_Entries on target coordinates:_
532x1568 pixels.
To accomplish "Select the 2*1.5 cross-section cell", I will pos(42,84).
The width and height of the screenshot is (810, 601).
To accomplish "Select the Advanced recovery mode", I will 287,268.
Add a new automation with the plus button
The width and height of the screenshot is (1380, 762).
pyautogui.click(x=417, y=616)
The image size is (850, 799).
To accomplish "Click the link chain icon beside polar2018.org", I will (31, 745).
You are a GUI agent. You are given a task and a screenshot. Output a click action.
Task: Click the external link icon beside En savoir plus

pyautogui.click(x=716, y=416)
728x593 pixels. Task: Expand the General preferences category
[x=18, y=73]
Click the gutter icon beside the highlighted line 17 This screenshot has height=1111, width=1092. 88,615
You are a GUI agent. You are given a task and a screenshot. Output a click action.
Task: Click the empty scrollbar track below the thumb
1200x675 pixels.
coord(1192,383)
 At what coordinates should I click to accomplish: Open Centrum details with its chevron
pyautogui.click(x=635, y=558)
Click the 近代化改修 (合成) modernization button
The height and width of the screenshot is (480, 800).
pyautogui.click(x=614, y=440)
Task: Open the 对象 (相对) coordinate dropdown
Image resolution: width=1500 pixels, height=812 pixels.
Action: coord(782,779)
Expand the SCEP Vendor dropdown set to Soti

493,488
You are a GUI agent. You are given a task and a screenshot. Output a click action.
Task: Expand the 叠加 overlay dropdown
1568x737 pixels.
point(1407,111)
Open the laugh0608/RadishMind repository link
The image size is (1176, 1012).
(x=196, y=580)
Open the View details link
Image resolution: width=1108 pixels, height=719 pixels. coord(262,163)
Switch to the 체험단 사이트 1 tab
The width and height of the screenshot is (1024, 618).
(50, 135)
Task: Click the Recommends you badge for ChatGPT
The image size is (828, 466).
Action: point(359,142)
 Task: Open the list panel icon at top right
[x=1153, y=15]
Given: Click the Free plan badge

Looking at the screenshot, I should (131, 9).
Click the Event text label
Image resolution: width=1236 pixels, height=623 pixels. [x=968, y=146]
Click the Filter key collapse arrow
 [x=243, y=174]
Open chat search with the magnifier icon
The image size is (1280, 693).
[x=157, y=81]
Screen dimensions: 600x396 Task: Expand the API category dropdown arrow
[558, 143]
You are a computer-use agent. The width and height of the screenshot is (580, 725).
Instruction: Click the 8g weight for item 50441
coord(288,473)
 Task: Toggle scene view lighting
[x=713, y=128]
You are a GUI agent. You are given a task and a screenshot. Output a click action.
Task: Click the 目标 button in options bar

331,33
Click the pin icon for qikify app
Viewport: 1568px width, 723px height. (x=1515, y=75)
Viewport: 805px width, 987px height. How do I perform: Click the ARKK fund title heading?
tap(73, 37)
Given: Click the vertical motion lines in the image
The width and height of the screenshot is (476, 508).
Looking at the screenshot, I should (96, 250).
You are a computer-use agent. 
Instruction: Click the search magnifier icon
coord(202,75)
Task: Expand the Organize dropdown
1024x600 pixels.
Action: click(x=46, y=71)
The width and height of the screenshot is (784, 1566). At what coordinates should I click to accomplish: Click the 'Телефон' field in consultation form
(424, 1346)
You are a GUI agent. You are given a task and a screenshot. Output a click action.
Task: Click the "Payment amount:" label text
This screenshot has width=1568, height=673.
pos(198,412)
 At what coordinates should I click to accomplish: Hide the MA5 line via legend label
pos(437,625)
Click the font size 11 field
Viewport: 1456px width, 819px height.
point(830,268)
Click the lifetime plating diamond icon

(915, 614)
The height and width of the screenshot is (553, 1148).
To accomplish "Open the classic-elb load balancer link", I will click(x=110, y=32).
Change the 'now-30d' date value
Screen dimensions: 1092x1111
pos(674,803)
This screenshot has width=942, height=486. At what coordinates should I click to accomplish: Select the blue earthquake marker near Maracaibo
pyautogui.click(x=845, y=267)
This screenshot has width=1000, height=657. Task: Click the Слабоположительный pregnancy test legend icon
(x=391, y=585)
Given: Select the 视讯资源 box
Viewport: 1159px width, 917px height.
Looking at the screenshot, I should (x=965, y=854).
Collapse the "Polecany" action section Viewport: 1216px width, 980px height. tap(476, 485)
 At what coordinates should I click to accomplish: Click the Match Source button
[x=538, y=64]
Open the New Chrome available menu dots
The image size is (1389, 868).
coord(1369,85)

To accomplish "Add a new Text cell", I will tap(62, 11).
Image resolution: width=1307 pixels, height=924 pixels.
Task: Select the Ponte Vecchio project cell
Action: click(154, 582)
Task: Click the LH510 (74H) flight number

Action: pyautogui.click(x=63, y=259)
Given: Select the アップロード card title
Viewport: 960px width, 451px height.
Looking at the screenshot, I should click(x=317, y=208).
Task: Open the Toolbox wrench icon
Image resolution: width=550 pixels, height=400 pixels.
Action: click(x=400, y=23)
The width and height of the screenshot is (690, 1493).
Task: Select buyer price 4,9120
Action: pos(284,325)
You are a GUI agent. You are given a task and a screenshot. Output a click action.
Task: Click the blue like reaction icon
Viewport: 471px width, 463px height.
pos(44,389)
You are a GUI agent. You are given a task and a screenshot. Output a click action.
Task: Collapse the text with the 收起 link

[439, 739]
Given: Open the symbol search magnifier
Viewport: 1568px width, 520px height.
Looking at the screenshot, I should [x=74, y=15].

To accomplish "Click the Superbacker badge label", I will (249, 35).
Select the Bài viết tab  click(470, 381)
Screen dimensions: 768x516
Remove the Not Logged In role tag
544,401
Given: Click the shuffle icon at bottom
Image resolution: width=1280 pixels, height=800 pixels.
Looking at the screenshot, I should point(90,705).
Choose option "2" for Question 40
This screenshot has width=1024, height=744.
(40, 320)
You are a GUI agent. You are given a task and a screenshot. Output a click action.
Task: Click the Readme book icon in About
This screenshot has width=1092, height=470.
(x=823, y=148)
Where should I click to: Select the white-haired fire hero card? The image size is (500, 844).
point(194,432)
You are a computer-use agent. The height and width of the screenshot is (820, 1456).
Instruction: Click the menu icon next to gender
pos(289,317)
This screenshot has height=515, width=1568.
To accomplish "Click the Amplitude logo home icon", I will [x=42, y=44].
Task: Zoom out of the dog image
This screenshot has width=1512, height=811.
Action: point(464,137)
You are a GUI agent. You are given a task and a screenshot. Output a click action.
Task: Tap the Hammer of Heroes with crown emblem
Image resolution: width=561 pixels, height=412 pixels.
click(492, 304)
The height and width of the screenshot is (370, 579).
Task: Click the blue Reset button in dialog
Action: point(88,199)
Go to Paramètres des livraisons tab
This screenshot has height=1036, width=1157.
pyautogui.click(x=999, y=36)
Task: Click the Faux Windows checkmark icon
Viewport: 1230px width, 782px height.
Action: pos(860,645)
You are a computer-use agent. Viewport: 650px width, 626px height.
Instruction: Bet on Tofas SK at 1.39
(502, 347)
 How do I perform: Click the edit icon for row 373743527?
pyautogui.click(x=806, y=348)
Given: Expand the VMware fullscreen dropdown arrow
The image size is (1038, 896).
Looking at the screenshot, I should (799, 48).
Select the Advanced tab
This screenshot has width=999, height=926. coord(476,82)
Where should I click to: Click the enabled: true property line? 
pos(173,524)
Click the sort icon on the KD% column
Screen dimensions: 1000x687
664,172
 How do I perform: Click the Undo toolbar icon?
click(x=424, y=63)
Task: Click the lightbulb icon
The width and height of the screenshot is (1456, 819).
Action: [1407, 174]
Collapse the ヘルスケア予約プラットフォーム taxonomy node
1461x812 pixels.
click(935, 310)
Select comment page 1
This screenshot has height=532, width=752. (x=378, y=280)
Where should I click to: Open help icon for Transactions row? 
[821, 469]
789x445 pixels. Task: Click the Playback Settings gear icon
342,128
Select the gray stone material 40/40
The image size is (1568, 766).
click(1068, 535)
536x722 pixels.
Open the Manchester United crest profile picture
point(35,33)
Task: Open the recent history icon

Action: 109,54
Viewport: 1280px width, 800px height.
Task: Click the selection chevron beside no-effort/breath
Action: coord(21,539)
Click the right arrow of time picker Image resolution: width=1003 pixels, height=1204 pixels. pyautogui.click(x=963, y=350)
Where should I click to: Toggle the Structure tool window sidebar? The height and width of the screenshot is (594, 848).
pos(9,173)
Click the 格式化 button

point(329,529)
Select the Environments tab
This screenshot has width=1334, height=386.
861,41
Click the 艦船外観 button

_Task:_ Output the rows above unchanged, starting at the line that contains "Open the New Chrome available menu dots" and ending at the line that contains "coord(1369,85)".

_Task answer:_
Open the New Chrome available menu dots
The image size is (1389, 868).
coord(1369,85)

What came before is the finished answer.